Mofidi et al used intraoperative 3-dimensional (3D) CT, performed before and after osteoplasty, to assess the adequacy of cam and pincer resection. However, the postoperative alpha angle was only measured in the oblique view and not in multiple planes. Cam-type morphology is a 3D deformity, and single 2D measurements should be interpreted with caution, as they may not provide a true estimate of the magnitude of the deformity. Taken together, preoperative 3D assessment of cam deformity, especially at 12 o’clock, should be given more attention and femoroplasty should be sufficient during operation. However, only the proximal extent of the cam resection was measured by PBRE, and not the depth. Kaplan et al, using FAIR to measure cam resection depth, reported that improved functional outcome scores were associated with greater reduction in cam height. It may be that the depth of femoroplasty is more important for clinical outcome at the 1- and 2-o’clock positions in this study.

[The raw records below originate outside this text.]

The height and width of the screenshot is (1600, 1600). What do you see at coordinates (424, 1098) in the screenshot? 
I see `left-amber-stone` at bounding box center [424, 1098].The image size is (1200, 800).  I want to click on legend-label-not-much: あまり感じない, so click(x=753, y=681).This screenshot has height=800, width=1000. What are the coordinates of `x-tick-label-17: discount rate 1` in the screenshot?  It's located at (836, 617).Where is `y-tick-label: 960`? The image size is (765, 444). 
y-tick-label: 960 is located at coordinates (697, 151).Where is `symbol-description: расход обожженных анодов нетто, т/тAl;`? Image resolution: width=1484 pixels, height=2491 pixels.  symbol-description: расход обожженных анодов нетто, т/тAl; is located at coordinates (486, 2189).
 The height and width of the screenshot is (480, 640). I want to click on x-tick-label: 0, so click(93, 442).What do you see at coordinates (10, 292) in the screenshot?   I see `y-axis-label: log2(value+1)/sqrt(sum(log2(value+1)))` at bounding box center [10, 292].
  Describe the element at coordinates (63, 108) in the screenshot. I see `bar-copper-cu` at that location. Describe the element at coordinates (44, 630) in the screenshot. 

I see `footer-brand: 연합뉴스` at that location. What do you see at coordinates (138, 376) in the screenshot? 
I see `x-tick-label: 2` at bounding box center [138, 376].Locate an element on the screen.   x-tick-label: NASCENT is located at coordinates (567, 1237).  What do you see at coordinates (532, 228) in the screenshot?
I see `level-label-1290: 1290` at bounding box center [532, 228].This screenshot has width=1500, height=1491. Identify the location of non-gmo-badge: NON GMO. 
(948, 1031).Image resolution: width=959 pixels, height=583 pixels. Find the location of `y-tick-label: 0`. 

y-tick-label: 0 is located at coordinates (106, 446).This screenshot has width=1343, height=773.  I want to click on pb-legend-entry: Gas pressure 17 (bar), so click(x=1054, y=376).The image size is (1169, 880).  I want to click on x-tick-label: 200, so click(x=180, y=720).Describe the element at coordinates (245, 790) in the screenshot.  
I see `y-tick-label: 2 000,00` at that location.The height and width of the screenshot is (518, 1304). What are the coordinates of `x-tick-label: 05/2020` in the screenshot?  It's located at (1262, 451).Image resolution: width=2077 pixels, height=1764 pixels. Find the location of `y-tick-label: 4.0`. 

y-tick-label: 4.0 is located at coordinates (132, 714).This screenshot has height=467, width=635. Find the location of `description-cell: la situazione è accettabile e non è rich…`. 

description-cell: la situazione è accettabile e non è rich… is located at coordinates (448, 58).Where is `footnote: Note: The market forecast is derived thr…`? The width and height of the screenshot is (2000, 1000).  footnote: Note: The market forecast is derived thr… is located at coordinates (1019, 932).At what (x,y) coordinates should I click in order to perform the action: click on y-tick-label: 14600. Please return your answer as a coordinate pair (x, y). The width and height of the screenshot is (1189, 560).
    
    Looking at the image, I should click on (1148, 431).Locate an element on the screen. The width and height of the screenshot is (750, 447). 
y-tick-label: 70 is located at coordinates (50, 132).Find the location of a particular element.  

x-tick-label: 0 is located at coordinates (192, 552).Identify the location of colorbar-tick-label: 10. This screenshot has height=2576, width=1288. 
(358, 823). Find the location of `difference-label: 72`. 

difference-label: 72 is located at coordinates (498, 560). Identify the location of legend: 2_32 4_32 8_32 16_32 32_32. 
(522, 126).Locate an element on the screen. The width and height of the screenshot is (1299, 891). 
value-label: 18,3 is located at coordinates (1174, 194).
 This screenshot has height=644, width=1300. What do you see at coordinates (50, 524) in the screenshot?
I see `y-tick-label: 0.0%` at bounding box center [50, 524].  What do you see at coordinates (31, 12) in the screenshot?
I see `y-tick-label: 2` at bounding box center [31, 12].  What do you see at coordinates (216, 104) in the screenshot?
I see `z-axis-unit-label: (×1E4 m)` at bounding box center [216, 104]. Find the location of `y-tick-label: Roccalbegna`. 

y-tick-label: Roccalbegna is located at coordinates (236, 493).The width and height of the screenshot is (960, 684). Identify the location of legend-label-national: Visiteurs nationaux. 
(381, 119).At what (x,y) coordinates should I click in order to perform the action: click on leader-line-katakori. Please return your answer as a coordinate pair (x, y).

The results of this study indicate that functional outcomes after arthroscopic surgery for FAIS are related to the extent of cam resection relative to the epiphyseal line. The cam resection range should be confirmed with C-arm fluoroscopy, compared with the preoperative location view; an adequate resection should at least exceed the epiphyseal line on the AP view. However, excessive resection should be avoided, as very aggressive resection of the proximal boundary may compromise the sealing effect of the labrum.

Limitations

This study has some limitations. First, since the study group only included patients with cam- or mixed-type FAIS who had undergone femoroplasty, the results may not be applicable to an average FAIS patient. Second, only the extent of resection of cam deformity was studied, yet the depth of femoroplasty also plays a role in PROs and can influence the results. Finally, because this was a retrospective study, there was an inherent bias. Despite the use of propensity score matching to control for potential confounding variables, additional confounding variables could have influenced our results.

Conclusion

Patients considered to have inadequate resection at the 12-o’clock position had lower outcome scores at a minimum 2-year follow-up versus matched patients with adequate resection. The epiphyseal line may be a useful and reproducible landmark measurement for cam-type deformity.